Open H1NATA111 opened 5 months ago

H1NATA111 commented 5 months ago

感谢您的杰出工作! 在configs/pretrain/yolo_world_v2_l_vlpan_bn_2e-3_100e_4x8gpus_obj365v1_goldg_train_lvis_minival.py这个config文件下 我尝试通过断点了解您的模型, 但在训练过程中,模型并未调用ImagePoolingAttentionModule模块 即论文中提及的“Image-Pooling Attention”模块。 请问在什么情况下模型会调用这个模块来更新文本特征呢?

wondervictor commented 5 months ago

Hi @H1NATA111, considering that the I-PoolingAttention and L2-norm are not efficient enough for TensorRT models, we have removed them for the new version (YOLO-World-V2). All pre-trained checkpoints have been released and we suggest you move to the latest version of YOLO-World.

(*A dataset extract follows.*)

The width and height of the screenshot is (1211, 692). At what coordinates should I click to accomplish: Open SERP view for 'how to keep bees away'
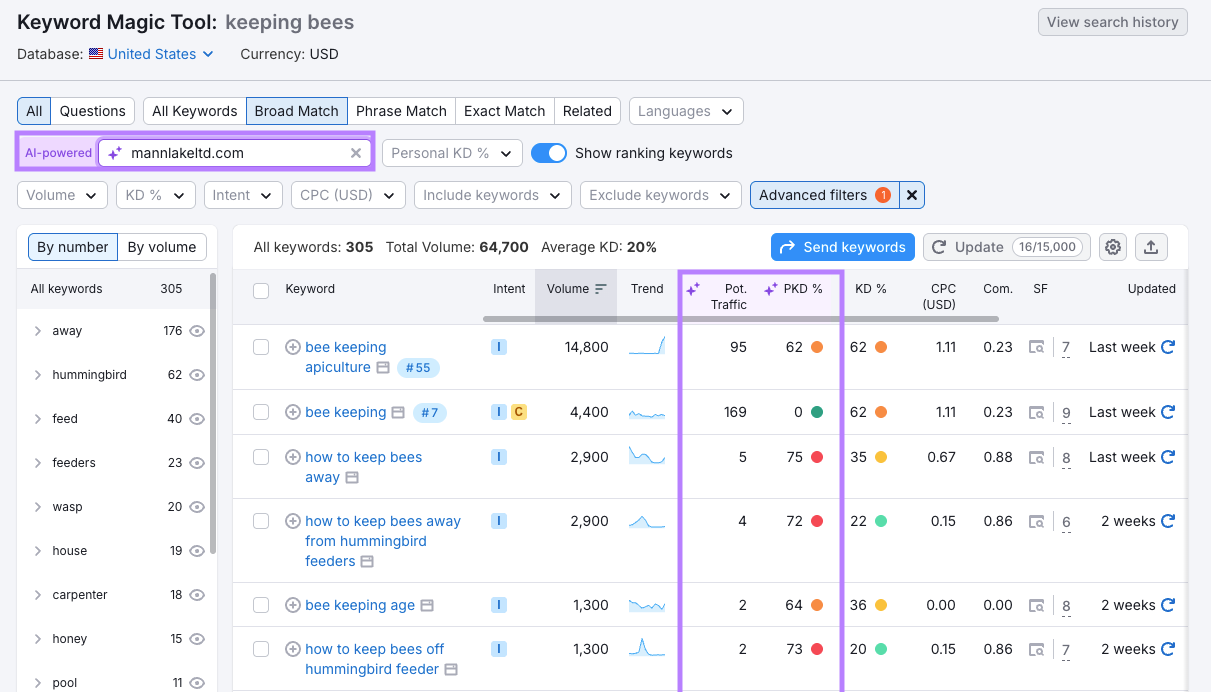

ljj7975 commented 4 months ago

Q1. How much role does I-Pooling play from the final performance perspective? Wouldn't the performance degrade if the I-pooling is dropped? Q2. Am I right that, without I-Pooling, the text features are untouched in Yolo-World? i.e. same as CLIP text embedding.

ljj7975 commented 4 months ago

Based on the performance reported from readme, I-pooling doesn't seem to help. Please correct me if I am missing anything.

v2 image

v1 image

wondervictor commented 4 months ago

Hi @ljj7975, Adding I-PoolingAttention is effective for pre-training with large-scale region-text pairs, it brings 0.5~1.5 AP improvements on LVIS minival evaluation. The motivation for removing I-PoolingAttention is that we find it hard to use in some deployment cases, especially for edge applications, though the latency is small. The V2 and V1 have several differences, the I-PoolingAttention, BatchNorm in the contrastive head, and the training strategies. The V2 version aims for practical applications and has been evaluated in different deployment scenarios.